7. if $\alpha$ is an integer use it's predecessor.
8. else define the result to be the function that uses $\alpha[\gamma]$ as the new subscript when $\gamma$ is put in. The result has the same domain as $\alpha$

note:

• $H'_{\alpha_n}(\beta_m) \in T_m \text{ if } m\le n \text{ or } n=0$
• $H'_{\alpha_n}(\beta_m) \in T_n \text{ if } n<m$

The ordinal interpretation

You don't have to read this is you don't want. The question is if $D_{\omega_9}(9)>TREE(3)$.
But I want to give some more explanation for why I believe my number is bigger than TREE(3).

The functions in program have strong similarities with ordinals This is the definition for the set of tree-ordinals with order type $n$: $$\alpha\in T_n \Leftrightarrow \begin{cases} \alpha=0\\ \alpha=\beta+1 \text{ and } \beta\in T_n\\ \alpha:T_k\mapsto T_n \text{ with } k<n\\ \end{cases}$$

Note

• $T_k \subset T_n \text{ if } k<n$ but except for this it perfectly aligns with the explanation I gave earlier.
• $T_0$ is still the set of natural numbers, since the 3rd rule, which generates all the limit ordinals, can't be used yet.
• My definition of $\omega_n$ is different than usual, usually $\omega_1$ is the first uncountable ordinal ($\Omega$) but for me that's $\omega_2$ I did this to keep $\alpha_n \in T_n$

Notation interpreted as ordinals

• $\alpha_{k}$ is an ordinal with order type k ( $k=\min(n:\alpha\in T_n)$ )
• $\alpha_n[\beta_k]$ is the $\beta$th element of $\alpha$'s fundamental sequence. This is defined when $k<n$.

The ordinal idea behind my number

I believe $\omega_9$ acts as on ordinal about the size of $\tau[9]$ in $H'$.
Since $H'_{\omega*\alpha}(n)>f_\alpha(n)$, My number $D_{\omega_9}(9)=H'^{2}_{\omega_9}(9)\approx H'^{2}_{\tau[9]}(9)>f_{\tau[9]}(9)>f_{ϑ(Ω^ω ω)+1}(9)>TREE(9)$

$H'$ is a modified version of the Hardy Hierarchy.
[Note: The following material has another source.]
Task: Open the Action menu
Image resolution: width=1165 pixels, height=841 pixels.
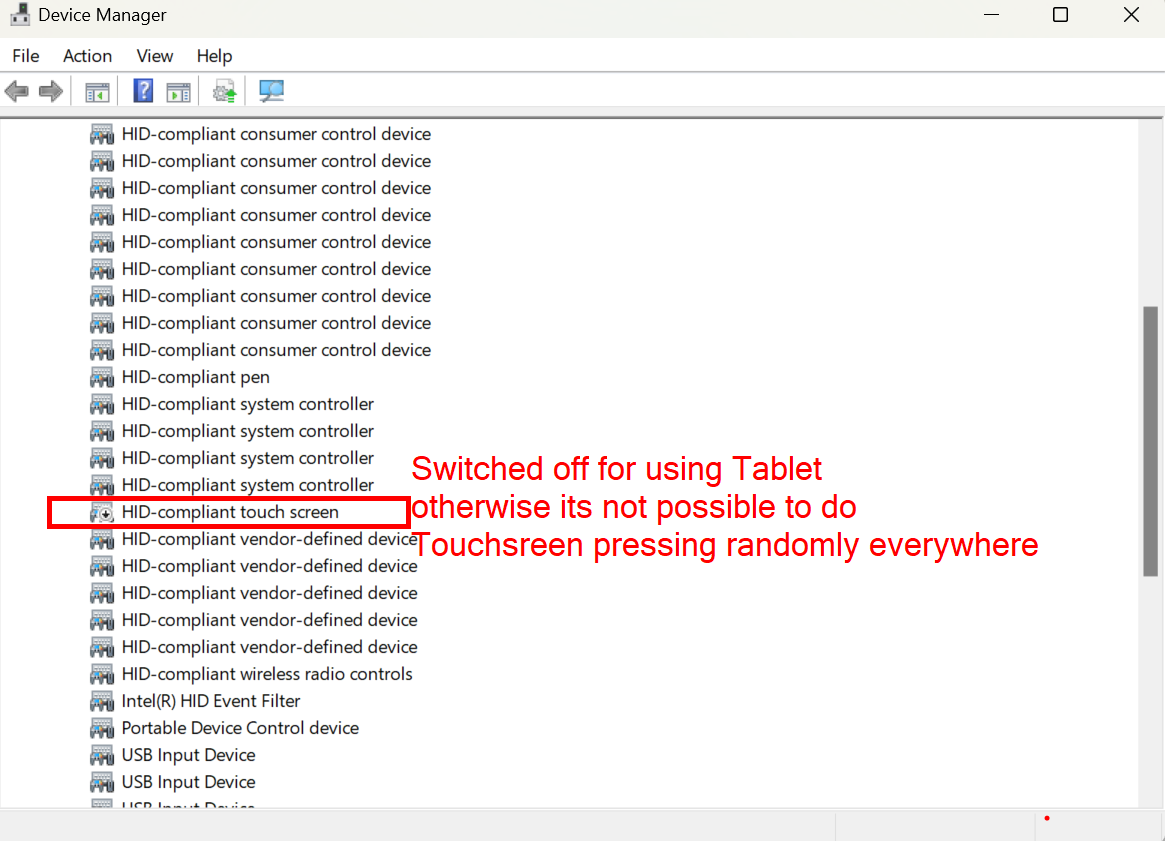Action: [x=87, y=56]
The idea behind $H'$ is that $H'_{\alpha+1}$ = $H'^{2}_{\alpha}$ $\Rightarrow$ $H'_{\alpha_n+\omega_n} \text{ iterates } H'_{\alpha_n}$ $\Rightarrow$ $H'_{\omega*\alpha}(n)>f_\alpha(n)$. You can find a proof here.

Than the idea of an ordinal hierarchy was expended from a using a countable ordinal to generate huge integers, to use huge $\alpha_{n+1}$ to generate huge $\beta_n$.
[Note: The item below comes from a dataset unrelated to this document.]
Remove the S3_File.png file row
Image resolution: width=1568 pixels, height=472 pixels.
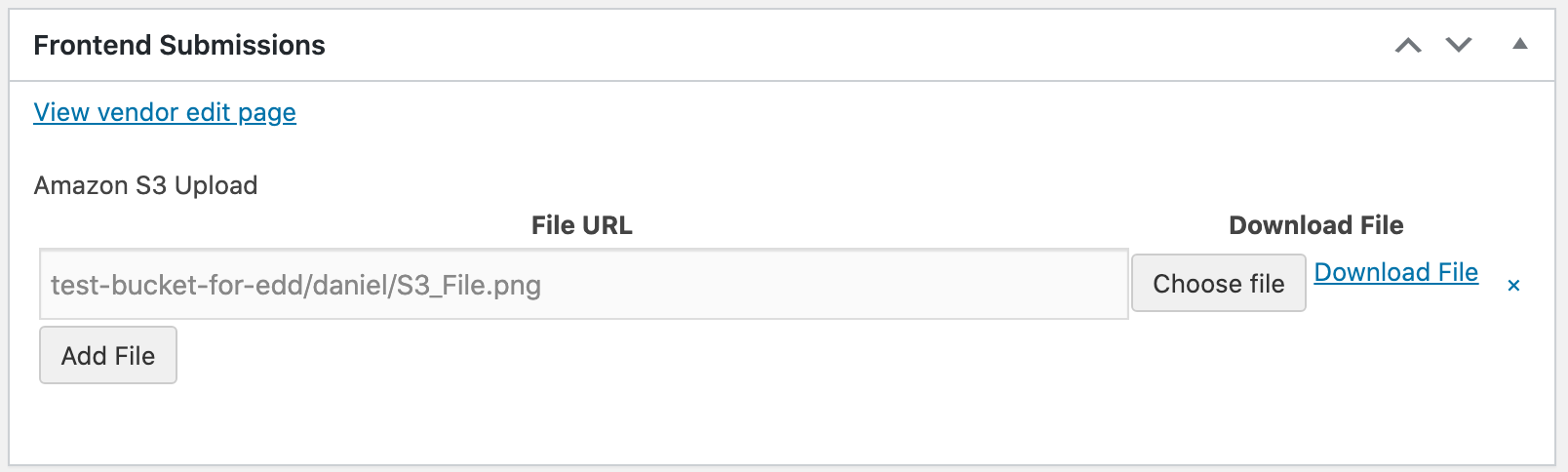[1513, 286]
The 5th definition was than added to iterate $H'$ on the ordinal slot. If I did this correctly this should mean that $H'_{\omega_{n+k}}(n)>f_\tau(n)$ for some reasonably small k.

Examples

These early expansions created a lot of insight into my function for me, so I'll post them here too.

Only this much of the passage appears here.